_Exercise instructions_: Lines below that include the word "record" should each be copied.

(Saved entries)
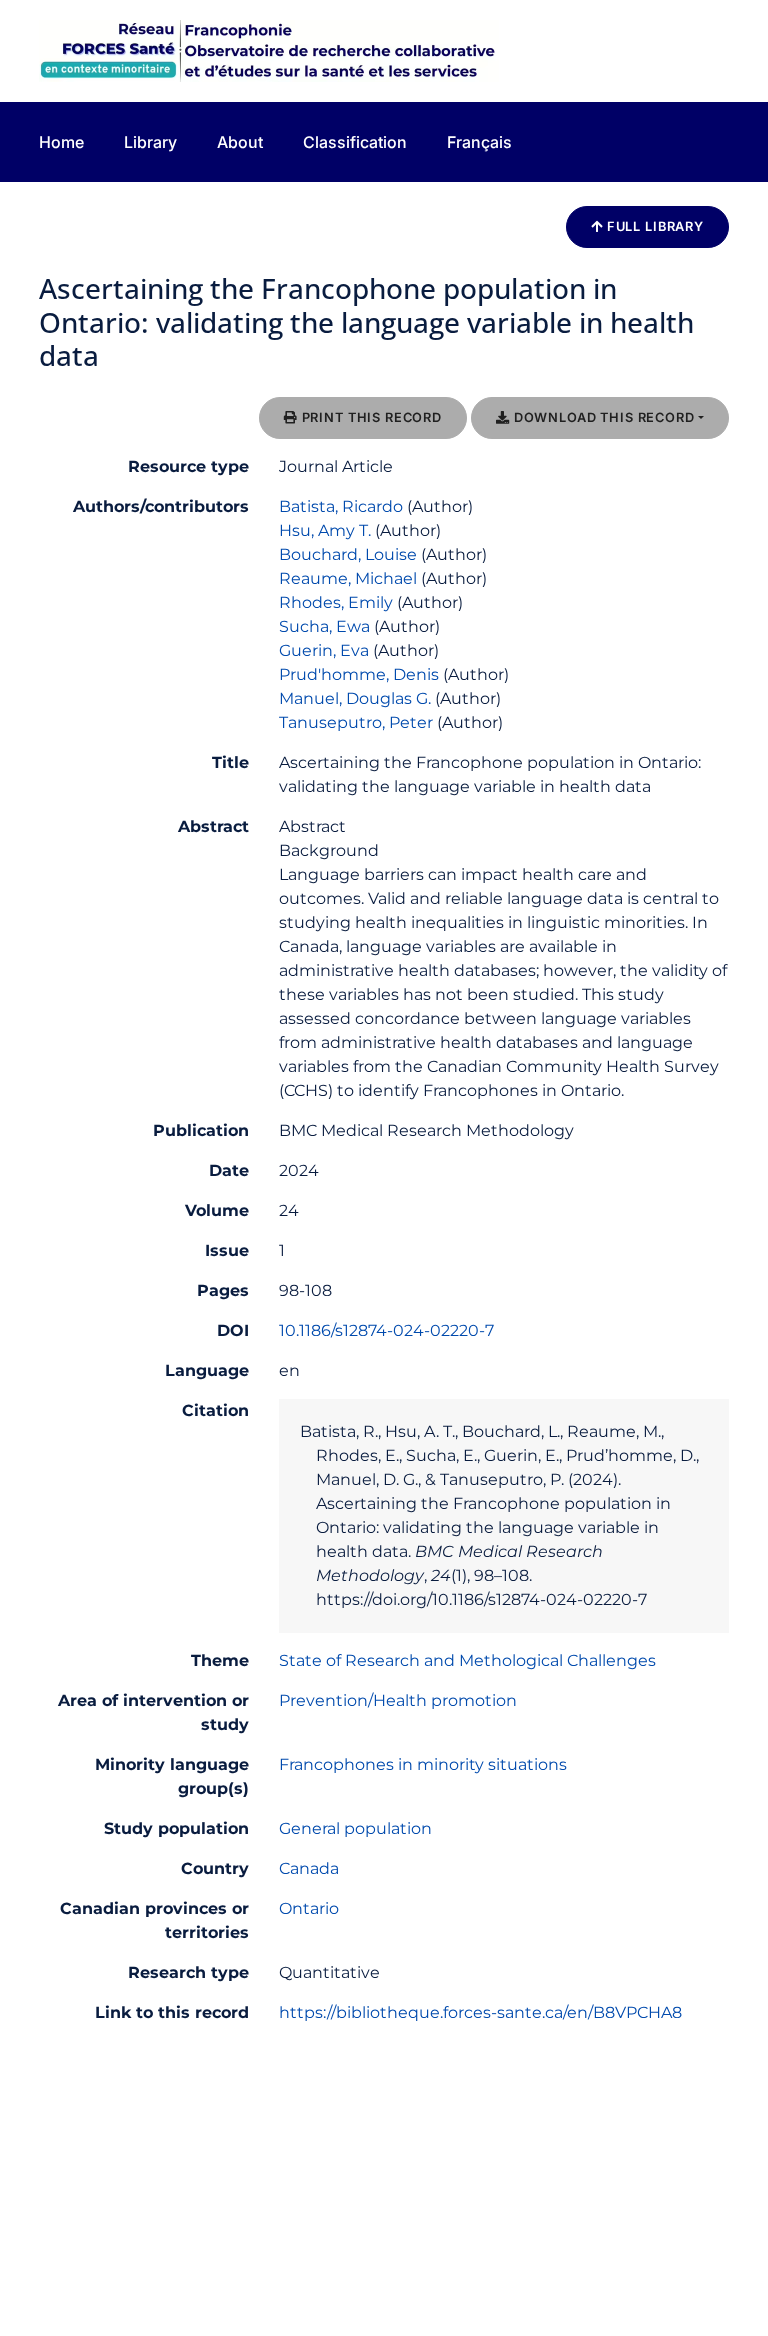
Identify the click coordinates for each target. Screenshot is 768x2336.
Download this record (602, 417)
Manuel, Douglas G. (355, 698)
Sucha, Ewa (324, 626)
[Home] (269, 49)
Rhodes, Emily (336, 602)
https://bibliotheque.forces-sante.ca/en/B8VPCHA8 (480, 2012)
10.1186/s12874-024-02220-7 (386, 1330)
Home (61, 142)
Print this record (370, 417)
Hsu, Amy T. (325, 530)
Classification (355, 142)
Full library (653, 226)
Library (150, 142)
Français (479, 142)
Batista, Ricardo (341, 506)
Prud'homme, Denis (359, 674)
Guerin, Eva (324, 650)
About (240, 142)
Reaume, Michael (348, 578)
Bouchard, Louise (348, 554)
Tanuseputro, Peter (356, 722)
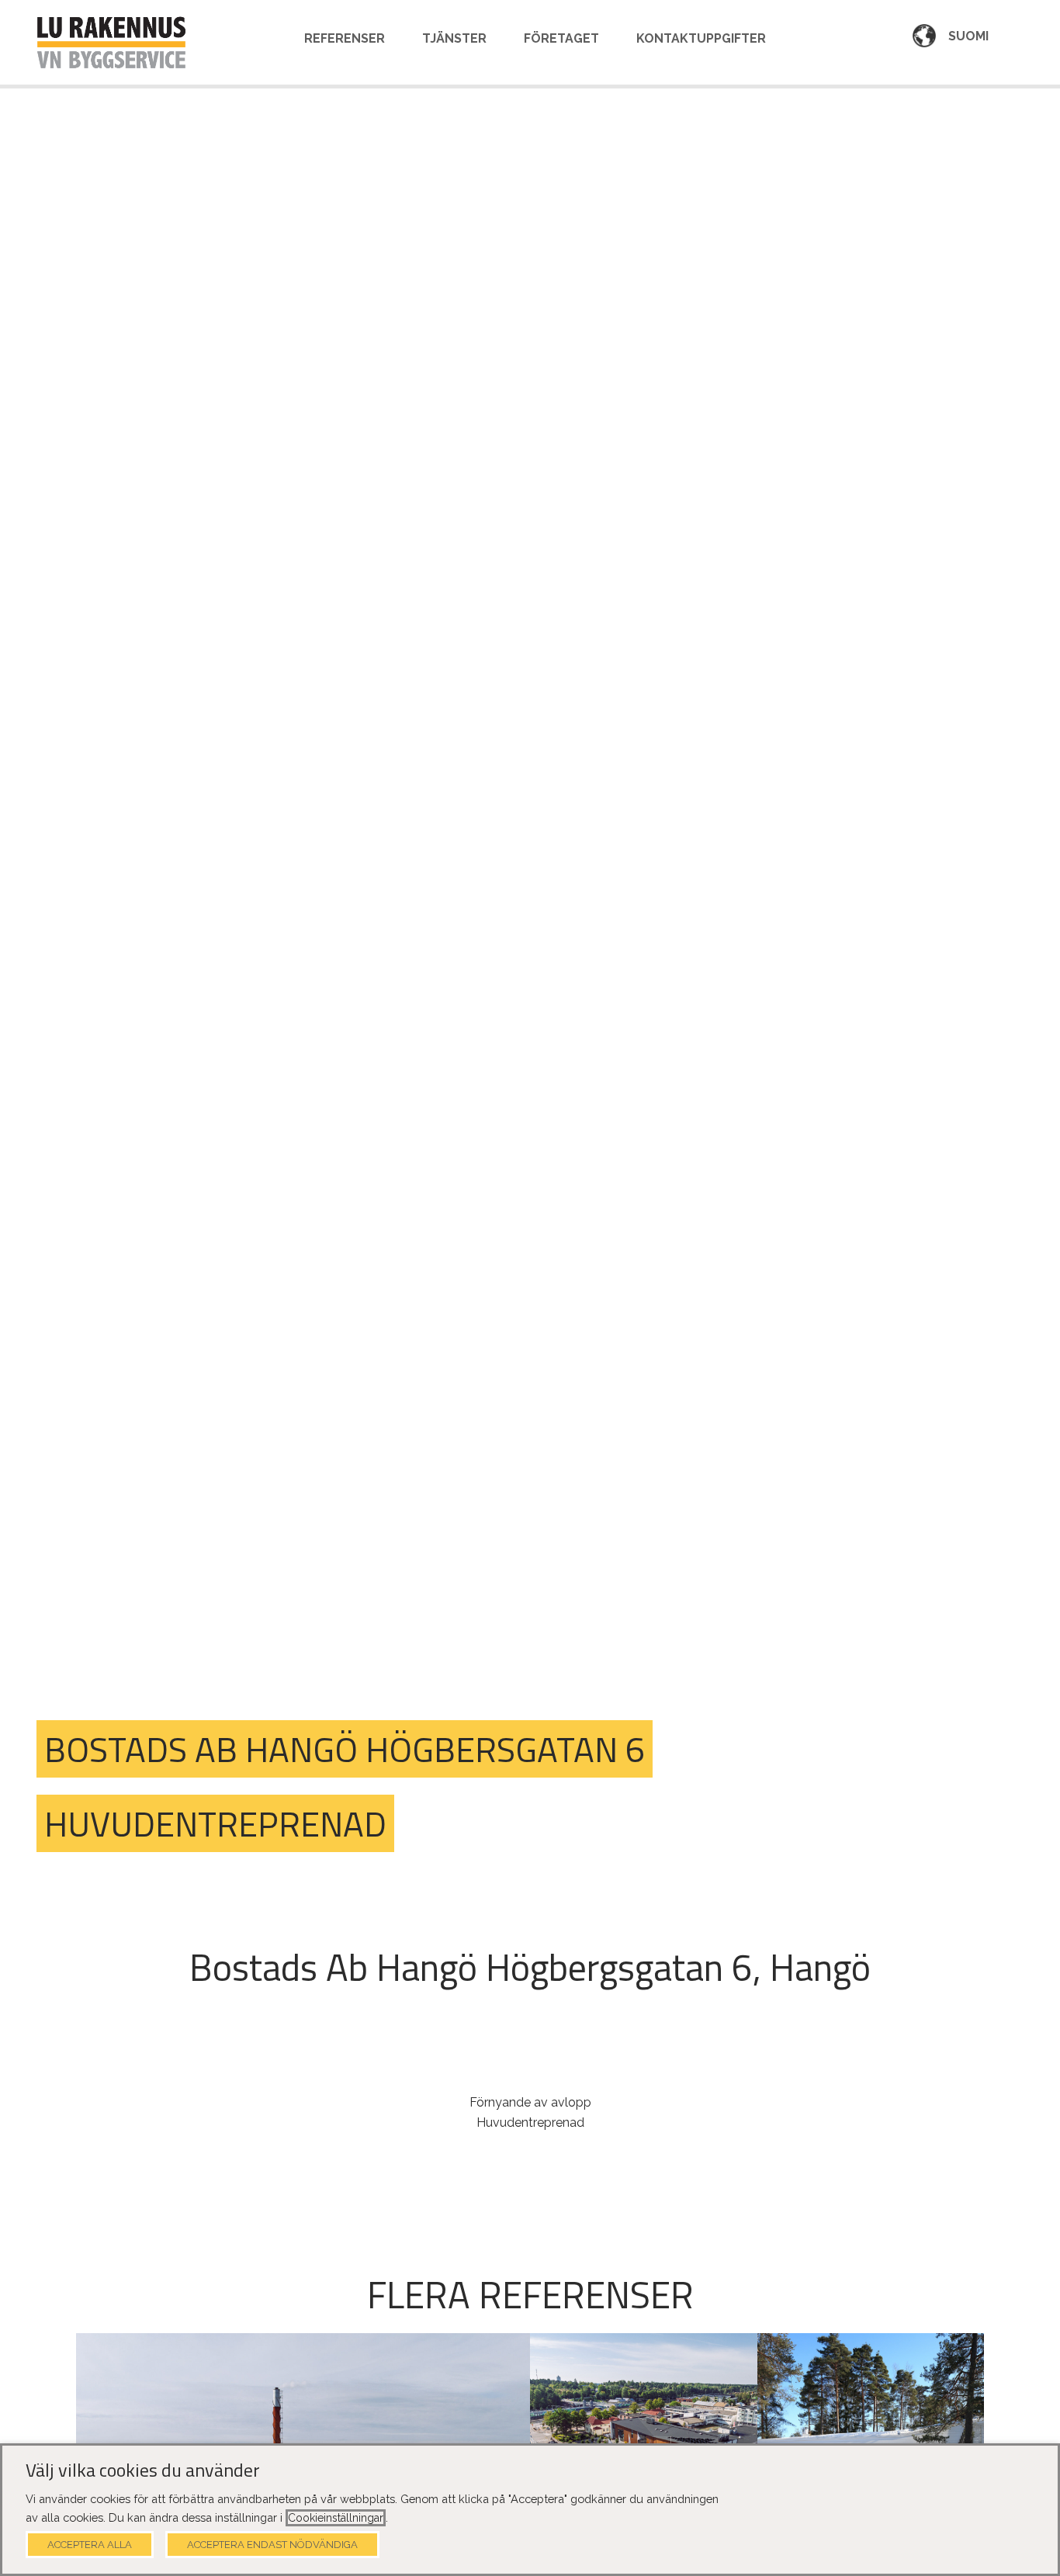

_Written solution_:
Download this record (602, 417)
Print this record (370, 417)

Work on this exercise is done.